Olympic diver Ollie Dingley says that the Rio Games were a life-changing experience for him and he’s already looking forward to challenging for a place on the podium at Tokyo 2020.

Dingley was born in England, but qualified to represent Ireland at Rio 2016 courtesy of his Cork-born grandmother.

Proving his commitment to his adopted country, he lived like a monk for more than a year in a secluded house on the National Sports Campus (NSC) in Abbotstown without a car, miles from the nearest bus stop and getting around by bike.

“I see top eight in the world as a stepping-stone to going on to bigger and better things..."

He trained diligently every day and that hard work paid off. His aim was making the final in Rio and despite not even having a world ranking he made it through the preliminary and semi-final rounds and all the way into the last 12, finishing an incredible eighth in the 3m spring board competition.

“Eighth in the world is great, but I want to do better. Eighth in the world is a good place to start and a good foundation to build on,” said the 23-year-old.

Dingley in action in Rio

“I’d love to go to Tokyo. And having said that, I’d love to go to another Olympics after that. There was a guy in my event 37 and I’ll be 31 in 2024 so hopefully I have another two Games in me.

“I always try to avoid over-confidence because when you’re over-confident you start to focus on the end goal and forget about the processes that get you to that end goal.

“It’s one thing saying you’re an Olympian.

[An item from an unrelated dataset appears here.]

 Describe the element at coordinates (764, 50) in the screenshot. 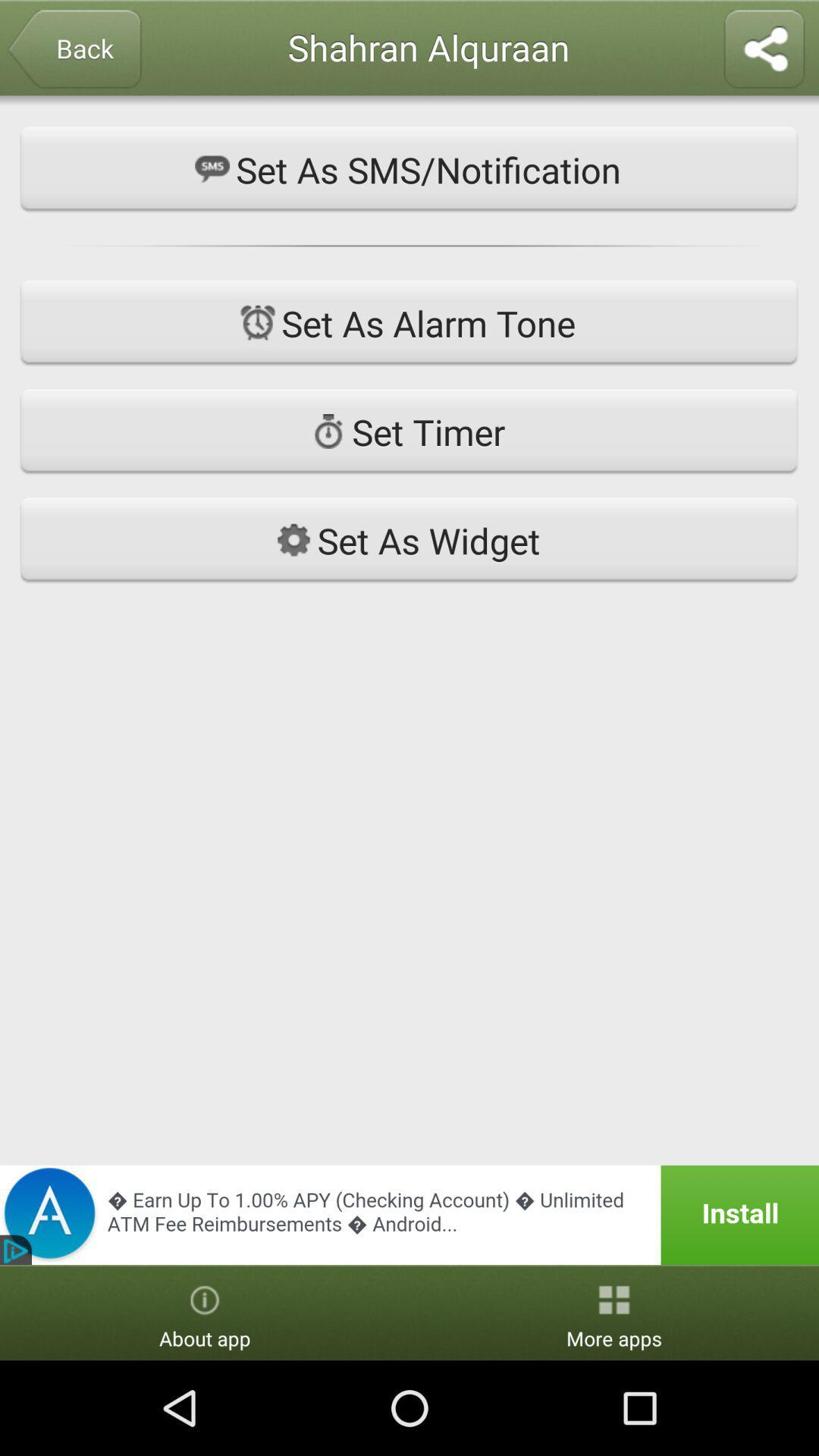

I see `share the app` at that location.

It’s another to say you’re an Olympic finalist, which is amazing, and there’s only one thing better than that and that’s to say ‘I’m an Olympic medallist’. You never know,” added Dingley.

His highlight on returning to Dublin, alongside a moving welcoming party from his Shamrock Diving Club, was meeting President Michael D Higgins, who he says appeared to be a real diving fan.

He admits to struggling with self-belief in the past, something his Rio achievements have helped further with, and the reaction of the Irish people to him has also warmed his heart.

Dingley was the first Irish diver to compete at an Olympics in 68 years, since Eddie Herron in London 1948, and after scraping by he is now in line for ‘b level’ funding from Sport Ireland, which is worth €20,000 a year.

He’s going to be living back on the NSC to keep the costs down, though he reckons just eating right as an elite athlete costs in the region of €10,000 per annum.

He’ll have additional costs now too, with his top-eight finish in Rio booking his place on diving’s premier World Series, with the world championships in Budapest in July 2017 and the euros, most likely in Kiev in June also on the cards.

Not that Dingley is complaining; he knows that financial hardship and sacrifice is what’s required from most Olympic athletes and he’s got his heart set on achieving his goals.

Dingley's Olympic tattoo

“I’m not going to think I’m going to win, but I know I’m good enough to be there,” he said. “I see top eight in the world as a stepping-stone to going on to bigger and better things - a medal at european champs, a medal at world champs and then obviously the big one at the Olympics.”

Dingley competes on Friday from the 3m board and Sunday on the 1m board at the Irish Open Diving Championships at the National Aquatic Centre, which run all of this weekend.